Senin, 10 Mei 2010

Jembatan Selat Sunda

Jembatan Selat Sunda

Sudah banyak beredar kabar tentang akan dibangunnya jembatan yang menghubungkan Jawa dan Sumatera melintasi selat Sunda (lihat peta berikut).




Bagi yang belum tahu tentang kabar tersebut, dipersilahkan menengok halaman-halaman web berikut :

Pembangunan Jembatan Selat Sunda Tunggu Kelayakan
(Berita Antara, 20 Oktober 2007) Jembatan yang Satukan Jawa-Sumatera
(Kompas, 19 Oktober 2007) Jembatan Selat Sunda Terganjal Masalah Alur Laut
(Tempo Interaktif, 29 Sept. 2007) Infrastruktur – Jembatan Selat Sunda Dibutuhkan
(Kompas, 24 Maret 2007) Selat Sunda Segera Dihubungkan Jembatan
(Kompas, 8 Juni 2005) Dua Provinsi Akan Bangun Jembatan Selat Sunda
(Tempo Interaktif, 7 Juni 2005) Kita tidak tahu, itu berita latah sebagai sarana untuk menggembosi permasalahan kemacetan transportasi di sekitar pelabuhan Merak-Bakahune yang selalu memuncak menjelang bulan Ramadhan, atau memang benar-benar akan direalisasikan. Kalau hanya sekedar memberi harapan (agar berkesan tidak tinggal diam terhadap masalah tersebut), wah gawat itu. Mimpi tinggal mimpi.

Ok. Kita harus selalu berpikir positip. Siapa tahu dari mimpi-mimpi tersebut akan bermunculan ide-ide sedemikian sehingga bangsa ini sepakat untuk mewujudkan jembatan tersebut. Juga kita perlu mendukung senior kita, Prof. Wiratman Wangsadinata dan juga Dr. Jodi Firmansyah yang telah berihtiar menanggapi mimpi tersebut dengan mengajukan usulan-usulan jembatan untuk dipertimbangkan dan dikaji, siapa tahu dapat menjadi realita.

Meskipun cukup banyak berita beredar di internet, tetapi detail perwujudan jembatan yang dimaksud tidak gampang dicari. Kebetulan mas Robby Permata mempunyai data artikel teknik tentang hal tersebut yaitu makalah Prof. Wiratman Wangsadinata (1997) dan Dr.Ir. Jodi Firmansyah (2003), yang kebetulan kesemuanya adalah engineer-engineer alumni ITB .

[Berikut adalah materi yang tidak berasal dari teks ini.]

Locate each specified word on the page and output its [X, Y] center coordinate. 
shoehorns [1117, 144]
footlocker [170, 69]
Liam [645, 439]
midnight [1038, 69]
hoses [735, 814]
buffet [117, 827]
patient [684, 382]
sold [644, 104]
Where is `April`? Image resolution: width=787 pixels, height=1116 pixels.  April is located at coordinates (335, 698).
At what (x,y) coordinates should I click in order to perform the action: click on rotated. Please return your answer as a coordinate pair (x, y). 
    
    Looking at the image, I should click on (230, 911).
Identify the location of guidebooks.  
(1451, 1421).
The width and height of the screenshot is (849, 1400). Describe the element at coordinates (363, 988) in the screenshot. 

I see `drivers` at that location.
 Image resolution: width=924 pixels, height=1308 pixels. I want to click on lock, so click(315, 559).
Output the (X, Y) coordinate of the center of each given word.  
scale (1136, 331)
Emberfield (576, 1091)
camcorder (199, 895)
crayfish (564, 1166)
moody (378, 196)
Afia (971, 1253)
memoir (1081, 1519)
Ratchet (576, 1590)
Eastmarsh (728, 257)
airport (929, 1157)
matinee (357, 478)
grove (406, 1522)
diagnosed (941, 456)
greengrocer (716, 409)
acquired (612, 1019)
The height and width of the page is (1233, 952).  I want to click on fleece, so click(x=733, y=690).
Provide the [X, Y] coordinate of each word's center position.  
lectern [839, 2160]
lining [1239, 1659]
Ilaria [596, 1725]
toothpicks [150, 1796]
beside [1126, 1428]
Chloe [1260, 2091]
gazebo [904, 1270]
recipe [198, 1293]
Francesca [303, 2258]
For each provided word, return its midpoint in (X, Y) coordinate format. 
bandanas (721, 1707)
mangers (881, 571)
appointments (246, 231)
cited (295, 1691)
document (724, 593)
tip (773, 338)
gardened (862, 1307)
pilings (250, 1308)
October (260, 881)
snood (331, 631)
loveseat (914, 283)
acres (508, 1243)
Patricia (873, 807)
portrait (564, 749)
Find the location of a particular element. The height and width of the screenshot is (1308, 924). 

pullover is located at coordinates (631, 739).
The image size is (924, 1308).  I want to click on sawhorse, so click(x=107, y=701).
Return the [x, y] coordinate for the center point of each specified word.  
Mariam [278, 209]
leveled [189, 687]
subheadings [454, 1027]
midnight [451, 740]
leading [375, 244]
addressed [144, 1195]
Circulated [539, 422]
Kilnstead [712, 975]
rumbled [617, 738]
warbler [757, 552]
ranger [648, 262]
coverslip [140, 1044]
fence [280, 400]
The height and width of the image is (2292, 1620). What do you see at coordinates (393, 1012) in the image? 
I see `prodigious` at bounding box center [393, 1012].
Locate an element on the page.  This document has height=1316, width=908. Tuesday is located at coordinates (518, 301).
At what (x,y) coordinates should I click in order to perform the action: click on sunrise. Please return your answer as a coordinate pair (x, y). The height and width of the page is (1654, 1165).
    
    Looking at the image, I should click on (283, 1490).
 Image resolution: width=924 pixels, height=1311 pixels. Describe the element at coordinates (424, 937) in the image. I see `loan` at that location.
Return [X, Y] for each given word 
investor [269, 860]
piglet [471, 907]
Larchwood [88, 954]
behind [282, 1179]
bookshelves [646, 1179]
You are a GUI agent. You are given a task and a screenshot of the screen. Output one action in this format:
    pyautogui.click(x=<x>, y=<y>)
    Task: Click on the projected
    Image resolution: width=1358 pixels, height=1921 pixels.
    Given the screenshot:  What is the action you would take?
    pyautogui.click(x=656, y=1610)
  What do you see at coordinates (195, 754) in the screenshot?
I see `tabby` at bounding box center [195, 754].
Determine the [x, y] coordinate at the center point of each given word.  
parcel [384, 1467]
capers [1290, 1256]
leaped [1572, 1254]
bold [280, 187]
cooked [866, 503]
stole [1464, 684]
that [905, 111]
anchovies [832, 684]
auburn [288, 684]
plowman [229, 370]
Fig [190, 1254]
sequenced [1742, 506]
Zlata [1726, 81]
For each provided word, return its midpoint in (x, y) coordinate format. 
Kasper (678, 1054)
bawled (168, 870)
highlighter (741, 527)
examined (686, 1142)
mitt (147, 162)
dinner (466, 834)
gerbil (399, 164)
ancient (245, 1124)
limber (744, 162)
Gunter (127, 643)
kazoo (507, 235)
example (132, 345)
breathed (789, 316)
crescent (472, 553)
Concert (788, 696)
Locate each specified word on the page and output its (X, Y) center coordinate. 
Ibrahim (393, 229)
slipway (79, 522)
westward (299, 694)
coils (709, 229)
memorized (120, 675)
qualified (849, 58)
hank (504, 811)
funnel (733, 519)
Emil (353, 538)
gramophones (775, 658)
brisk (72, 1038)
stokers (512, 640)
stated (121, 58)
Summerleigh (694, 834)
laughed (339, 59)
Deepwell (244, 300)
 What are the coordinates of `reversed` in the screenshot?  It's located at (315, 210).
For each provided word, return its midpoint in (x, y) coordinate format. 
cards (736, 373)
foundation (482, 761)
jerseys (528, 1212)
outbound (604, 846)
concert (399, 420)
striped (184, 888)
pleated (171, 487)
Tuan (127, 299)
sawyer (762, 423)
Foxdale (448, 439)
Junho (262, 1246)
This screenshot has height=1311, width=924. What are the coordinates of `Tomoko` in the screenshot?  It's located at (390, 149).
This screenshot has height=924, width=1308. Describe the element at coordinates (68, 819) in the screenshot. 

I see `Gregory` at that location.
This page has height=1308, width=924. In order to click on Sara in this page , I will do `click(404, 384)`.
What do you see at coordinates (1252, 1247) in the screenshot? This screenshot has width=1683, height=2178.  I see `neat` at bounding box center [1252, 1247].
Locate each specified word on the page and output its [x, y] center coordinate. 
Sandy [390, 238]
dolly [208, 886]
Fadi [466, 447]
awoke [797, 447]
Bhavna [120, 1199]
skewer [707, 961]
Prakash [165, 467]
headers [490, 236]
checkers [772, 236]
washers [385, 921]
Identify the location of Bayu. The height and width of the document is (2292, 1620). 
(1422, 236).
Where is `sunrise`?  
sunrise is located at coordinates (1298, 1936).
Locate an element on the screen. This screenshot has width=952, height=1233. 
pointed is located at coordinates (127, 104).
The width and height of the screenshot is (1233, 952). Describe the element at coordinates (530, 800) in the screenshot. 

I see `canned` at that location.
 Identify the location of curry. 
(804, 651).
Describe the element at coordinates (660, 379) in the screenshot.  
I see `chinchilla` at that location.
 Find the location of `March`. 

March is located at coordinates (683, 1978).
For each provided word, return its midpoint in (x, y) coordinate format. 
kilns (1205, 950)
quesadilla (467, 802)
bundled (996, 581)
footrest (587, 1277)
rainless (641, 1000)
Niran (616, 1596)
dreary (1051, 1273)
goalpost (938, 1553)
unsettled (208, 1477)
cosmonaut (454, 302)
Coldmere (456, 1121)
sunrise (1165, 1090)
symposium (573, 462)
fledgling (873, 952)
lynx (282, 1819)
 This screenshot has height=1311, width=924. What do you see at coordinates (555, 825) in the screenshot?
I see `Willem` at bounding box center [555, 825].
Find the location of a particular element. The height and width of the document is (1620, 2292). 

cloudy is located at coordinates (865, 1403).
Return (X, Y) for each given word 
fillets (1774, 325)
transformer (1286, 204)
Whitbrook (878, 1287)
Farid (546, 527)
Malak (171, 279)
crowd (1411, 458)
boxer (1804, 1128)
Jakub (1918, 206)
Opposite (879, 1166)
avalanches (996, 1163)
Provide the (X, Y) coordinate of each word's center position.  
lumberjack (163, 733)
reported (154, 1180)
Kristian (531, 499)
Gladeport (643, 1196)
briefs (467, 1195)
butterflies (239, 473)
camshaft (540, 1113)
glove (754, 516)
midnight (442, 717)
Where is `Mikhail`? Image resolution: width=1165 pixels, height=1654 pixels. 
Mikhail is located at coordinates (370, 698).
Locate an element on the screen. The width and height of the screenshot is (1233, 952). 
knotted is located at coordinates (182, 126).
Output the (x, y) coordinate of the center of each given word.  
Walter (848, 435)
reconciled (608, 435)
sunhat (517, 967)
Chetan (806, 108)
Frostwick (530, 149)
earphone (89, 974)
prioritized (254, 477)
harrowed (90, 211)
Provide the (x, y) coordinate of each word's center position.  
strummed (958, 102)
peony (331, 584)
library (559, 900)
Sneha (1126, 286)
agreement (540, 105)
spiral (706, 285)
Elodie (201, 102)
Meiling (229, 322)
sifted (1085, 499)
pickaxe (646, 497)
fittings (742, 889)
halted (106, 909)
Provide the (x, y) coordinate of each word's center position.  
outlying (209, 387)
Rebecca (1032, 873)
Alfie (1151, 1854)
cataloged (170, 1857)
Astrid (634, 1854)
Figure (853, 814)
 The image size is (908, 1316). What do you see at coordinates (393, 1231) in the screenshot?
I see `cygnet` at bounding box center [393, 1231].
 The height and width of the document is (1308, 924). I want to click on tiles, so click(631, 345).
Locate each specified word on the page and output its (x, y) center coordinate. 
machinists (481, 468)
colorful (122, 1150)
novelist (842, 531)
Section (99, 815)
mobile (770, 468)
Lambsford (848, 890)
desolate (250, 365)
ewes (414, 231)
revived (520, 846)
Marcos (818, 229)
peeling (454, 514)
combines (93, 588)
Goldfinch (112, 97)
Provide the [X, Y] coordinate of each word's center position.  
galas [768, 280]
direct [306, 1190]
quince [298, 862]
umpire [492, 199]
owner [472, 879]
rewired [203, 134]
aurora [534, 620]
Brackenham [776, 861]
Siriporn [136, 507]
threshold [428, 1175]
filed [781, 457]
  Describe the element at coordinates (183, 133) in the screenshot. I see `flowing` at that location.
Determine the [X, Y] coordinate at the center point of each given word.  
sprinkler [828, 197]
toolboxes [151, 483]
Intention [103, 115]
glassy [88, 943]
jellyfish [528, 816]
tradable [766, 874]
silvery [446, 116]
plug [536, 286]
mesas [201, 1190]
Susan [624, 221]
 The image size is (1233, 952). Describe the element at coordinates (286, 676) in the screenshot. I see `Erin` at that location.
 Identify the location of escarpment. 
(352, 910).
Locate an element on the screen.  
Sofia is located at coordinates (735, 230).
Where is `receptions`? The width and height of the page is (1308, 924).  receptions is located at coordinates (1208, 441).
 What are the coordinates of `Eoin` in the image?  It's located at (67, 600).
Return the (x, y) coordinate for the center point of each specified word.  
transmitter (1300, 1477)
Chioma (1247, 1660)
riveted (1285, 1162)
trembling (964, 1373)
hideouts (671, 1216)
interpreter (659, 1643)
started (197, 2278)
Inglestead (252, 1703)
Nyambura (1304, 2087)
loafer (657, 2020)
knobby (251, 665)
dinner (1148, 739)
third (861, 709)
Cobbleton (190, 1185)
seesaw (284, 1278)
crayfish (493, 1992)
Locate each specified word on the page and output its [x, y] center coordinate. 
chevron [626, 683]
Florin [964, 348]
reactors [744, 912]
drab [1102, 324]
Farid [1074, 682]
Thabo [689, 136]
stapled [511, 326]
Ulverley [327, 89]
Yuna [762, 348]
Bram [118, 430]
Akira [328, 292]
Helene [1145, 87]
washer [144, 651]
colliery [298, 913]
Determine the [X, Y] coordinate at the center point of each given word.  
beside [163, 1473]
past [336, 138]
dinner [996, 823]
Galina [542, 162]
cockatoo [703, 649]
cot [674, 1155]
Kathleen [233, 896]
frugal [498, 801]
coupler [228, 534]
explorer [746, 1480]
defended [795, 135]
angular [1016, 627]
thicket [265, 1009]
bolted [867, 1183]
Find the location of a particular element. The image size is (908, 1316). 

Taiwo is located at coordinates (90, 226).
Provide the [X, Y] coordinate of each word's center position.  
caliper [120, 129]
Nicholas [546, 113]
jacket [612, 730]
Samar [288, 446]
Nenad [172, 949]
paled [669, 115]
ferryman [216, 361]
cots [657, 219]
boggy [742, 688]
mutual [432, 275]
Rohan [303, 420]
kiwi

Yah untuk bidang struktur, teman-teman kita di ITB cukup menonjol, moga-moga teman di perguruan tinggi yang lain terpacu dan tidak kalah. Memang harus ada yang berani memulai.

Dari dua usulan yang ada, menarik untuk dibahas karena biaya keduanya berbeda sangat besar. Prof. Wiratman memperkirakan perlu biaya sekitar US$ 7 Billion (atau Rp 16.7 Trilliun, waktu itu tahun 1997 sebelum krisis atau sekarang sekitar Rp 60 – 70 Trilliun). Sedangkan Dr. Jodi memperkirakan Rp. 30 Trilliun tahun 2003. Beda khan !

Kenapa itu terjadi ?

Sebagai engineer, tentu kita tertarik untuk mengetahui latar belakangnya.

Prof. Wiratman Wangsadinata mencoba mendekati berdasarkan kaca mata inovator, mencari penyelesaian yang orisinil, sesuatu yang baru. Beliau beranjak dari state of the art perkembangan terbaru jembatan bentang panjang di dunia ini, bahkan ide beliau bisa menjadikan jembatan selat Sunda ini masuk dalam golongan jembatan terpanjang yang ada di dunia.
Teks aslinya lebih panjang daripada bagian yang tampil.